• WHAT THE EXERCISE ASKS:
Please filter the listing below and copy out the lines that hold "Expand".
[[ MATERIALS PROVIDED, beginning ]]
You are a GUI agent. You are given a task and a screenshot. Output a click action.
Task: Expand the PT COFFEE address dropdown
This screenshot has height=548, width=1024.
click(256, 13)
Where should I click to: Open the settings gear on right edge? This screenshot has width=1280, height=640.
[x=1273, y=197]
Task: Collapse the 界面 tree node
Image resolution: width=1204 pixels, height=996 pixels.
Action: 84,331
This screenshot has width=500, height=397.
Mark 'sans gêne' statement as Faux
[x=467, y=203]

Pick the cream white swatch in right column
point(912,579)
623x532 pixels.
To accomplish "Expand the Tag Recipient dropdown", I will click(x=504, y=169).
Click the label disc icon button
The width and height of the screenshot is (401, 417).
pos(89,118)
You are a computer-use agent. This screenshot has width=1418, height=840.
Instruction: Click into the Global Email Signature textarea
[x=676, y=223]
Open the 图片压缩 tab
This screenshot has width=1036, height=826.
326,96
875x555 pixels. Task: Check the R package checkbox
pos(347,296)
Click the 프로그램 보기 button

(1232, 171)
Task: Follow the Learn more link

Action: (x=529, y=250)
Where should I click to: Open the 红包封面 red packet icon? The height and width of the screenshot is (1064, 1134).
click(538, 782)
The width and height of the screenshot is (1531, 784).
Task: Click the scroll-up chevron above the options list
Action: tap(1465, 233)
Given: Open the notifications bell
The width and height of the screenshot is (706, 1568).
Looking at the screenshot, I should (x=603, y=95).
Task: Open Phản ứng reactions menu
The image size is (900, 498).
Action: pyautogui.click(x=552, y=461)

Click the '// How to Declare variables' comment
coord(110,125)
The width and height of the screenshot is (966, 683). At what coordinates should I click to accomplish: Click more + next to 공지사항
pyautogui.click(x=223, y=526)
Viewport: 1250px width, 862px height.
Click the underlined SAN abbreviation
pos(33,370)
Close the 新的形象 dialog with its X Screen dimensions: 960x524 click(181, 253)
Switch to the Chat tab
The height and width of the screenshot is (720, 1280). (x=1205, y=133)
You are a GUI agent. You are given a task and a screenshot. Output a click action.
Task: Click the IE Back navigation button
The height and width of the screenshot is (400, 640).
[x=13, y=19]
[[ MATERIALS PROVIDED, end ]]
• OUTPUT OF THE EXERCISE:
Task: Expand the PT COFFEE address dropdown
To accomplish "Expand the Tag Recipient dropdown", I will click(x=504, y=169).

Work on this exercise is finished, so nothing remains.